> **Assignment**: Copy the lines of the data below exactly, starting at the first and stopping after the line that contains "The image size is (820, 402)."; include no pictures.

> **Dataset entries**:
——
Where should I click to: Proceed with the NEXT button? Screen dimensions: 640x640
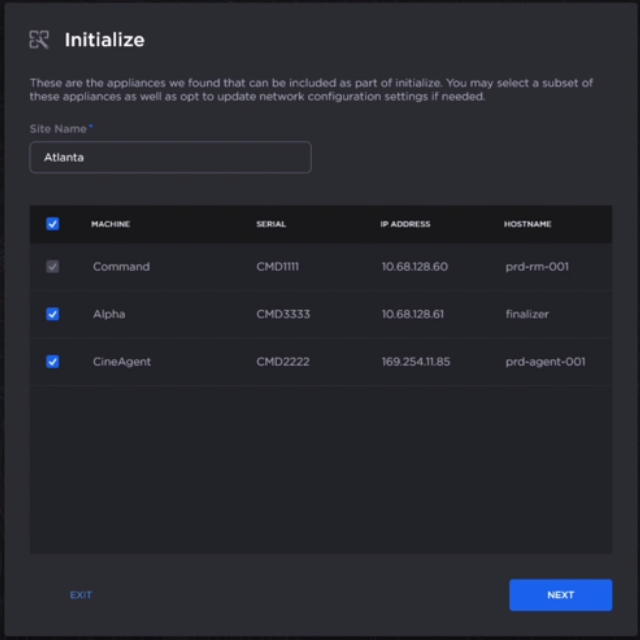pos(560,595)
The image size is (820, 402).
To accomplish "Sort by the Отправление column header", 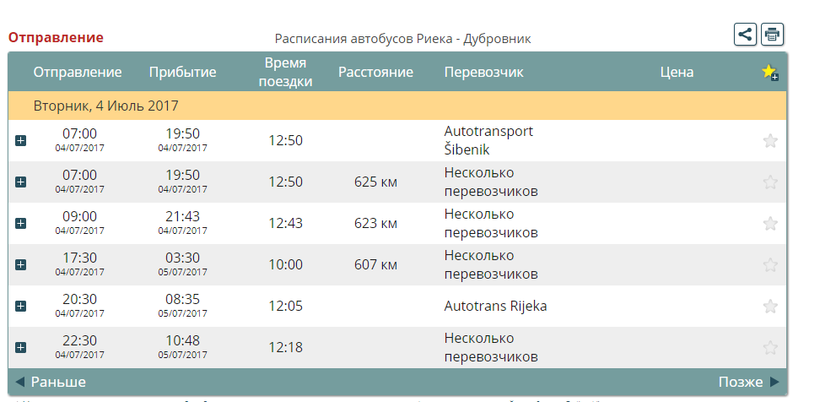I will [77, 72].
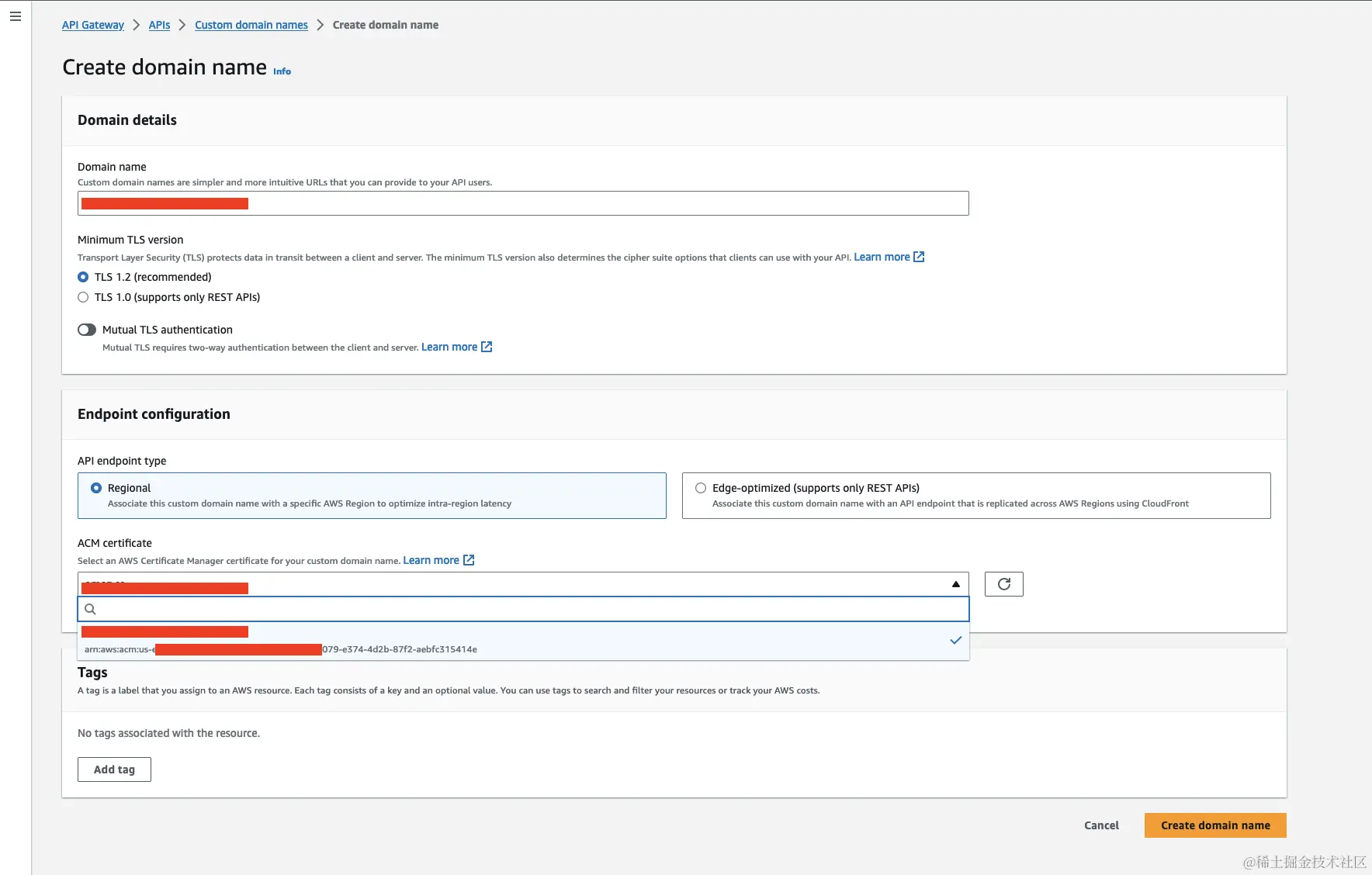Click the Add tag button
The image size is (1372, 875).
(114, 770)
——
> **Expected answer**:
Where should I click to: Proceed with the NEXT button? Screen dimensions: 640x640
pos(560,595)
The image size is (820, 402).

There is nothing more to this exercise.